Questo vasto territorio e le specie animali e vegetali che vi abitano sono sottoposte a numerose minacce come caccia e pesca illegale, sfruttamento insostenibile del legname sia per soddisfare il mercato internazionale sia per lasciar spazio all’agricoltura di tipo intensivo (il Governo della Repubblica Democratica del Congo sta trattando per convertire tre milioni di ettari di foreste in piantagioni di palma da olio).

Inoltre prosegue la sconsiderata politica delle attività estrattive, di petrolio in primis, ma anche di oro e diamanti, che mette a repentaglio i “piccoli” ecosistemi fluviali. Naturalmente questa politica di sfruttamento del territorio ha bisogno di infrastrutture (strade, ferrovie, dighe per produrre energia) che in assenza di una corretta pianificazione o addirittura in una “deregulation” totale non rappresentano certo occasioni di sviluppo sostenibile ma incrementano gli impatti ambientali.

Intanto i modelli correnti di previsione annunciano per il bacino del Congo un aumento delle precipitazioni di un mm al giorno entro il 2050, e un aumento delle temperature medie mensili di 2-4°C.

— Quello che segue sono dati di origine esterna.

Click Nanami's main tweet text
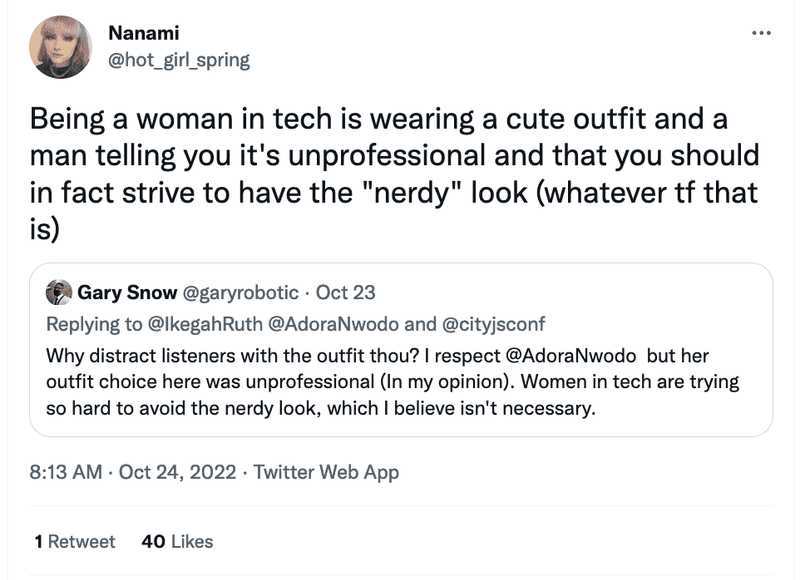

«Affrontare queste urgenze planetarie a partire da un luogo fisico tangibile e da situazioni concrete facilmente identificabili come il bacino del Congo – ha continuato Candotti - è un punto di partenza determinante sia per i paesi maggiormente industrializzati, che guardano a questa regione per la ricchezza dei giacimenti minerari e forestali e l’enorme redditività potenziale degli accordi commerciali, sia per i Paesi africani, che in una risoluzione positiva e sostenibile dei problemi legati allo sviluppo della Regione possono recuperare la dovuta attenzione e ritrovare un modello per l’insieme dei Paesi africani» ha concluso il direttore del Wwf Italia.